Uses paths to simplify interaction analysis

Enables minimal denotation of designs and behaviours

Abstract

Ludics is a reconstruction of logic with interaction as a primitive notion, in the sense that the primary logical concepts are no more formulas and proofs but cut-elimination interpreted as an interaction between objects called designs. When the interaction between two designs goes well, such two designs are said to be orthogonal. A behaviour is a set of designs closed under bi-orthogonality. Logical formulas are then denoted by behaviours. Finally proofs are interpreted as designs satisfying particular properties. In that way, designs are more general than proofs and we may notice in particular that they are not typed objects. Incarnation is introduced by Girard in Ludics as a characterization of "useful" designs in a behaviour. The incarnation of a design is defined as its subdesign that is the smallest one in the behaviour ordered by inclusion. It is useful in particular because being "incarnated" is one of the conditions for a design to denote a proof of a formula.
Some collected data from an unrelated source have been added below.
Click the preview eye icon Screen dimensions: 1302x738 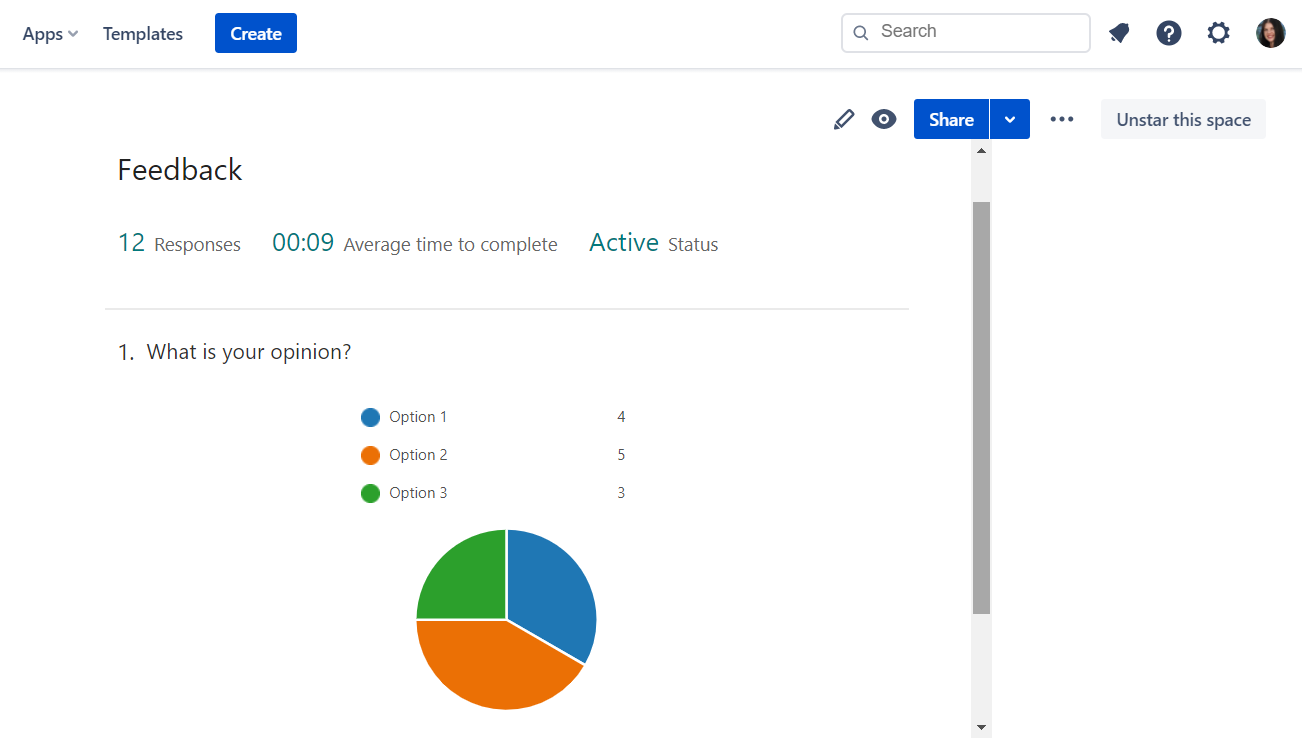pyautogui.click(x=883, y=119)
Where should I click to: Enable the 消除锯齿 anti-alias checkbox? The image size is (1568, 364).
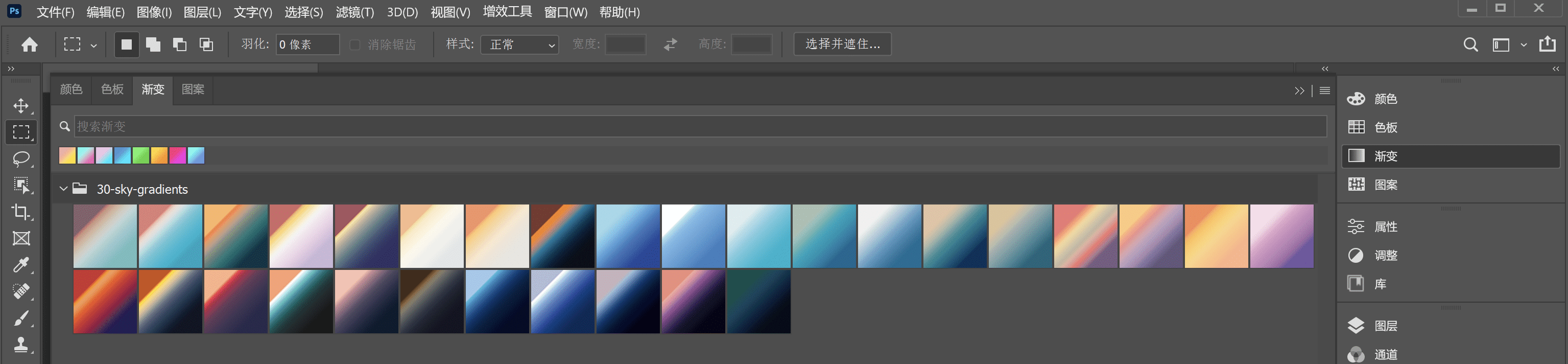click(x=355, y=44)
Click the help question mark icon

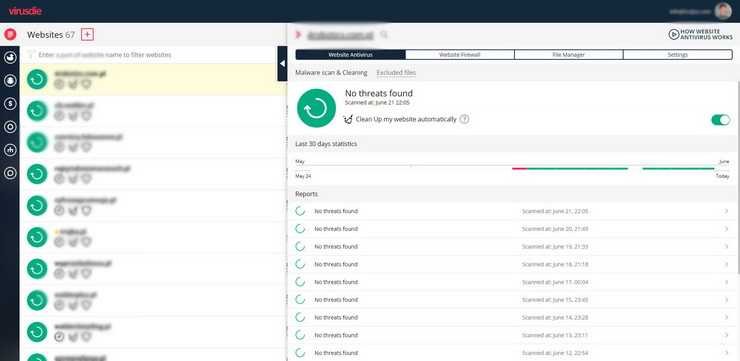464,119

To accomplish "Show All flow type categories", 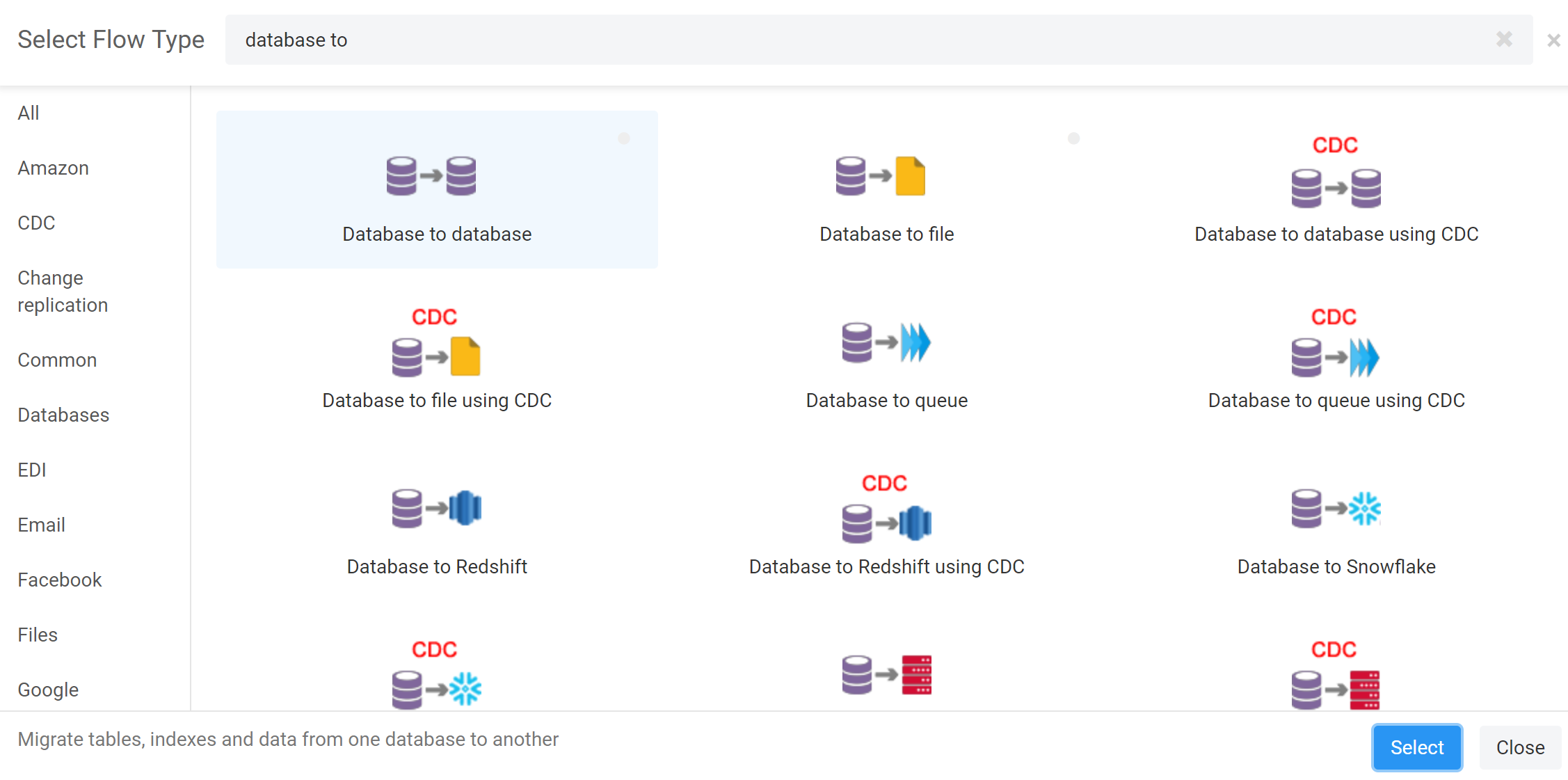I will pyautogui.click(x=29, y=113).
The computation of incarnation is important also as it gives a minimal denotation for a formula, and more generally for a behaviour. We give here a constructive way to capture the incarnation of the behaviour of a set of designs, without computing the behaviour itself. The method we follow uses an alternative definition of designs: rather than defining them as sets of chronicles, we consider them as sets of paths, a concept very close to that of play in game semantics that allows an easier handling of the interaction: the unfolding of interaction is a path common to two interacting designs.